脳型コンピューターは聞きなれないかもしれませんが、東北大学や九州工業大学を中心に進む「脳型コンピューター」の最新研究についてご紹介します。

東北大学の佐藤教授らのチームは、人間の脳が必要な時だけ電気信号を出して効率的に情報処理する仕組みを半導体に応用した「スパイキングニューラルネットワーク(SNN)」を開発しました。これにより、AIの消費電力を従来の100分の1に抑えつつ、音声認識や画像認識などで約8割の精度を実現しています。

この技術は特に大量の電力を消費するデータセンターにとって大きなメリットがあります。国際エネルギー機関(IEA)は、2030年にはデータセンターの電力消費が現状の2倍以上になると予測しており、省エネ化が急務です。

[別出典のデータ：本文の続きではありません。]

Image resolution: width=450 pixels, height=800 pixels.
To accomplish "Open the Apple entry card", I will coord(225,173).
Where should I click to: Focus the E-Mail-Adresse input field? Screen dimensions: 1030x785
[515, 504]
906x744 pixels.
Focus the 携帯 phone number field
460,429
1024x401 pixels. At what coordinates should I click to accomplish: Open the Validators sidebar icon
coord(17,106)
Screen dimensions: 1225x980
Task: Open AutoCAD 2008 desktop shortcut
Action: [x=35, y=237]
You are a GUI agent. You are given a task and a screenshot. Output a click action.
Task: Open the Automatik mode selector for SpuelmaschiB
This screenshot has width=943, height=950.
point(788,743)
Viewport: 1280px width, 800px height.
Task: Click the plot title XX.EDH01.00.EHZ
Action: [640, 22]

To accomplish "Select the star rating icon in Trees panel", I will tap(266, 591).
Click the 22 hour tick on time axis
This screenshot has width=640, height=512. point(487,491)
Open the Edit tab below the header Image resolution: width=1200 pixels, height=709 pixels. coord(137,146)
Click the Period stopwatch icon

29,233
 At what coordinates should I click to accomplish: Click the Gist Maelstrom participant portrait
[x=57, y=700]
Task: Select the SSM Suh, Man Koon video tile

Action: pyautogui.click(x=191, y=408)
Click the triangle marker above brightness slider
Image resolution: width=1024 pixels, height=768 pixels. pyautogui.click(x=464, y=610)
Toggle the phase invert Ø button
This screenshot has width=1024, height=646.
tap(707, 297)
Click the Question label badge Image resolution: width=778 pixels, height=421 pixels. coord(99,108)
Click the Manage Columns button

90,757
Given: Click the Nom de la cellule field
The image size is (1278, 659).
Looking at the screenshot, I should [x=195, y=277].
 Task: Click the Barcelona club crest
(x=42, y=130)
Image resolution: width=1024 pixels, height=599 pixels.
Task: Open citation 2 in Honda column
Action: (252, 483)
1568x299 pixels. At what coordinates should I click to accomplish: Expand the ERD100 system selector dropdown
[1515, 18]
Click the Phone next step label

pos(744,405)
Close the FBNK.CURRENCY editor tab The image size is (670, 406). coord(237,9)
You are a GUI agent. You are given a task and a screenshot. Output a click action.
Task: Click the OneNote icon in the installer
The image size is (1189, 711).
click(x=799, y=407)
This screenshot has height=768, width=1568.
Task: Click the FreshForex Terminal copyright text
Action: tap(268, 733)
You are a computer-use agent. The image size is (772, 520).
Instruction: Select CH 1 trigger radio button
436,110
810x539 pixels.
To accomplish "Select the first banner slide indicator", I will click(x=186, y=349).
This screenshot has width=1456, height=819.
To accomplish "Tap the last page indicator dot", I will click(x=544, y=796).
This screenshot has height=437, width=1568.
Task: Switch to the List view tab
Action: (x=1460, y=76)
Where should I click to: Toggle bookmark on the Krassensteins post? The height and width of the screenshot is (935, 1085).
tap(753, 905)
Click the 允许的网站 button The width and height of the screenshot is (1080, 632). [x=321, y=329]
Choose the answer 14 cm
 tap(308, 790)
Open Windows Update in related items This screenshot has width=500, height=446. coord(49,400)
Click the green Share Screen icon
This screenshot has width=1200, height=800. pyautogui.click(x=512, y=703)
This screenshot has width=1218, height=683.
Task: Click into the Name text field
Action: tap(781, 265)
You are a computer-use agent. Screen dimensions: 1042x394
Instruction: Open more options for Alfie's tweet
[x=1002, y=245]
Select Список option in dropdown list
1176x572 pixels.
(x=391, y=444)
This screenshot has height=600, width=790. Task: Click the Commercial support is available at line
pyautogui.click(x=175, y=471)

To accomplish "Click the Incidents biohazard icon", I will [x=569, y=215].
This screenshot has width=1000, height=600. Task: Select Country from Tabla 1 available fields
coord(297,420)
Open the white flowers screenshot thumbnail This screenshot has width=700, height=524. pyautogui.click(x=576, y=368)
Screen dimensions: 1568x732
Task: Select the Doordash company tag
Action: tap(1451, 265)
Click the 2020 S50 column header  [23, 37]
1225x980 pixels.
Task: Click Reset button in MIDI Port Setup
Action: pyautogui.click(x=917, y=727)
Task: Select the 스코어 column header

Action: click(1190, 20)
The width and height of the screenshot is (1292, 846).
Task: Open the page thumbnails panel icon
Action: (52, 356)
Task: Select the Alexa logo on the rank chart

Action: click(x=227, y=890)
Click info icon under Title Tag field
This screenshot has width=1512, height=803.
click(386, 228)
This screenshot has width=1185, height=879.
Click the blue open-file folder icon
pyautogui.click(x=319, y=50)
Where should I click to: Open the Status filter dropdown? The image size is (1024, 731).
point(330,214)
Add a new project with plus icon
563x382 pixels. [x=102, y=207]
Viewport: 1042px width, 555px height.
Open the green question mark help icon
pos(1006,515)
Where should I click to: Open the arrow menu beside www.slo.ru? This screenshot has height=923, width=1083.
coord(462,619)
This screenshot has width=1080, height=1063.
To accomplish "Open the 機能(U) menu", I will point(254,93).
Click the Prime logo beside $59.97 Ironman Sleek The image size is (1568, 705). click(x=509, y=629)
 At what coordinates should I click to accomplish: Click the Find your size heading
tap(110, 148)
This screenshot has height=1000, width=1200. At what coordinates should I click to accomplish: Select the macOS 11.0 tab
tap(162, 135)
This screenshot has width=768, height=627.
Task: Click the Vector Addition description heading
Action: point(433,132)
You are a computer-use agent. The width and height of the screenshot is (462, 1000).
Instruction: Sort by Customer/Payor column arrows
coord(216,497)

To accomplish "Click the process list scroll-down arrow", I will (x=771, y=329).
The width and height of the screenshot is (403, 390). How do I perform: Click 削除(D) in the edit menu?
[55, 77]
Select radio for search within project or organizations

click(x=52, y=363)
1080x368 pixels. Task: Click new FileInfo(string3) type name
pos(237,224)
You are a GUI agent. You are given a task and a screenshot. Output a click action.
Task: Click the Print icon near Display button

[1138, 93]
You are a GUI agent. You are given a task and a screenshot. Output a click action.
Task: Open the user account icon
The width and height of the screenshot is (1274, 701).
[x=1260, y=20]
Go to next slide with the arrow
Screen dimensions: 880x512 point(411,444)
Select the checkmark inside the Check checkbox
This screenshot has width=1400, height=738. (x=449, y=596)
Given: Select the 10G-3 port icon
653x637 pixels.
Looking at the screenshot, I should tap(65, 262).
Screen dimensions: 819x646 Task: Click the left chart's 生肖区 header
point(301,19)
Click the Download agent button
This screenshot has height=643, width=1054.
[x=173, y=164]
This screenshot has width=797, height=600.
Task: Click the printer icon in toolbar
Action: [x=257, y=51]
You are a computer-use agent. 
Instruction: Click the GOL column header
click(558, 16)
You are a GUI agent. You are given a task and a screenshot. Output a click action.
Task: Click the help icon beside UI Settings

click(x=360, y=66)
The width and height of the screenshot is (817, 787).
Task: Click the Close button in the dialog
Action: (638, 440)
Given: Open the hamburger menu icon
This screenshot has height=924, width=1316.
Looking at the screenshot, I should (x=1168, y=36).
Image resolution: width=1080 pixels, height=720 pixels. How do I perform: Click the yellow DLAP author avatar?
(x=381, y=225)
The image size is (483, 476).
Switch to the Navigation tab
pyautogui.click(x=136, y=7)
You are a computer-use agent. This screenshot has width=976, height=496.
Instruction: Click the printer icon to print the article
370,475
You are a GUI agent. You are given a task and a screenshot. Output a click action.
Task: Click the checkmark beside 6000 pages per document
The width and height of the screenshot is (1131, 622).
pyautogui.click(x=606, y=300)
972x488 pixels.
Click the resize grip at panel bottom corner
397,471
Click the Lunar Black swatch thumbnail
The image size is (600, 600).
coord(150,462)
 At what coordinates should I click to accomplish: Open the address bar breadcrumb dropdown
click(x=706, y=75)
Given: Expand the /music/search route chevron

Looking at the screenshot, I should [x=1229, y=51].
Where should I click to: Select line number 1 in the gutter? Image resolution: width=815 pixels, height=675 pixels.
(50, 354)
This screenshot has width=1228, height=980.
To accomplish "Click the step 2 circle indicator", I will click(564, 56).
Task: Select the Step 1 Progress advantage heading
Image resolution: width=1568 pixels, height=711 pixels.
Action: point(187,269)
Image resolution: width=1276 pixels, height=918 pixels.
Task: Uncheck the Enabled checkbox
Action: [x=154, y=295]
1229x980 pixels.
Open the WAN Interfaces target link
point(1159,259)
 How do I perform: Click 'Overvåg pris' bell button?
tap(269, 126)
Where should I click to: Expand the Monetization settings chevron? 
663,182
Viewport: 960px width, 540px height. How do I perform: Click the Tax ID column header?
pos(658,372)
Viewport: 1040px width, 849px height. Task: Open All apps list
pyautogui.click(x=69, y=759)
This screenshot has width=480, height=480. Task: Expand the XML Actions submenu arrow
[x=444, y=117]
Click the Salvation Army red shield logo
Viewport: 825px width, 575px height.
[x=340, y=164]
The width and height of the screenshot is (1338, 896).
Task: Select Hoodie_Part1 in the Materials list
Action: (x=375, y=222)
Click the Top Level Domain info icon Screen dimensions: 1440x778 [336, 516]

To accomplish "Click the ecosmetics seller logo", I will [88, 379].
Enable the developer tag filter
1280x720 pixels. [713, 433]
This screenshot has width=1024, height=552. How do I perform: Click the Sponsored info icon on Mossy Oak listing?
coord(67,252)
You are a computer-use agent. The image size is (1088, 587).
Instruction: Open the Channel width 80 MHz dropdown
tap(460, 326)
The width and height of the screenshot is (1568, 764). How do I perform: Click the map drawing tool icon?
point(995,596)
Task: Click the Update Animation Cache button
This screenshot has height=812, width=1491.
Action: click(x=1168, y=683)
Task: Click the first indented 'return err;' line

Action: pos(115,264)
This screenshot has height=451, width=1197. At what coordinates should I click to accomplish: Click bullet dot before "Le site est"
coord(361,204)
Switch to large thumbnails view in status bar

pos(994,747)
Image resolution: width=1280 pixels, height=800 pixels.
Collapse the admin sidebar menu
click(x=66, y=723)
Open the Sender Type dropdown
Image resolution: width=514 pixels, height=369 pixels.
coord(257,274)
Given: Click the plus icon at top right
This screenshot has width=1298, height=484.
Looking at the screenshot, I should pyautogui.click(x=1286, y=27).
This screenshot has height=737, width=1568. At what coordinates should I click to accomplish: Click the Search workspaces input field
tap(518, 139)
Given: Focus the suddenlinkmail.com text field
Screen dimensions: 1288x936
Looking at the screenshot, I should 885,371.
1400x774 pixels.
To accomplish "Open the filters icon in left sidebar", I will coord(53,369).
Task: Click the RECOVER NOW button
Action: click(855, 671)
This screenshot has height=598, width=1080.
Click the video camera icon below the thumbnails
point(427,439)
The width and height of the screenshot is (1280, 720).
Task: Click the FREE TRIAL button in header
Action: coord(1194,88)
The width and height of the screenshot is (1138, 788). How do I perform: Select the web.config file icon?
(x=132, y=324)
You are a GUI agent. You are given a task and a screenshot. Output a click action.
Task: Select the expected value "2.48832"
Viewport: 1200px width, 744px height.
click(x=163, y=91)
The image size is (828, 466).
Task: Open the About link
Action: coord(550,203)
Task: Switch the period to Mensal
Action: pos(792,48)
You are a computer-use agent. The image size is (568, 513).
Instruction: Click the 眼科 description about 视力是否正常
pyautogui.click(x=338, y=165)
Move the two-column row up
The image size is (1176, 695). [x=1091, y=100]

一方、九州工業大学の森江特任教授らは、不揮発性メモリーを活用した脳型半導体システムを開発中で、データセンターの演算処理の消費電力削減を目指しています。新エネルギー・産業技術総合開発機構(NEDO)の支援を受け、2026年度の実用化に向けて実証実験も始まります。

さらに、調査会社グローバルインフォメーションによると、脳型コンピューター関連の世界市場は2024年から年間約90%の急成長を続け、2030年には約13億ドル、約1900億円に達する見込みです。省電力の脳型コンピューターは、IoT機器のほか、自動運転、ロボット、家電など幅広い分野での活用が期待されています。

PwCコンサルティングはこの技術が普及すれば、真空管からトランジスタへの変革以来の大きな進化になると分析。米インテルやIBM、中国企業も開発競争を繰り広げる中、日本は大学を中心に研究が進むものの、今後は企業も巻き込んだビジネス戦略の確立が必要です。

このように、脳型コンピューターはデータセンターの省エネとAIの普及を支える次世代技術として大きな注目を集めています。

脳型コンピューターの最新研究と市場予測

13:19 総まとめ:政治・技術・インフラの交差点としてのDC

トランプ氏を中心とした動きのところでお伝えしたように、データセンターはもはや成長市場の1つという位置付けではなく、国際政治・エネルギー政策・安全保障の交差点ともいえる重要なテーマになってきました。そんな中、日本では政府主導で新エネルギー開発、省エネ政策、データセンターの地方分散が推進されています。

また、日本企業ではデータセンター需要のスピードに対応すべくコンテナ型データセンターの存在感が増してきており、AI時代のITインフラの中核を担う存在として期待されています。また、技術面では超高速・低遅延・低消費の三方良しを目指すIOWN技術の進展がみられると同時に、省エネとAIの普及を支える新技術として脳型コンピューターが浮上してきました。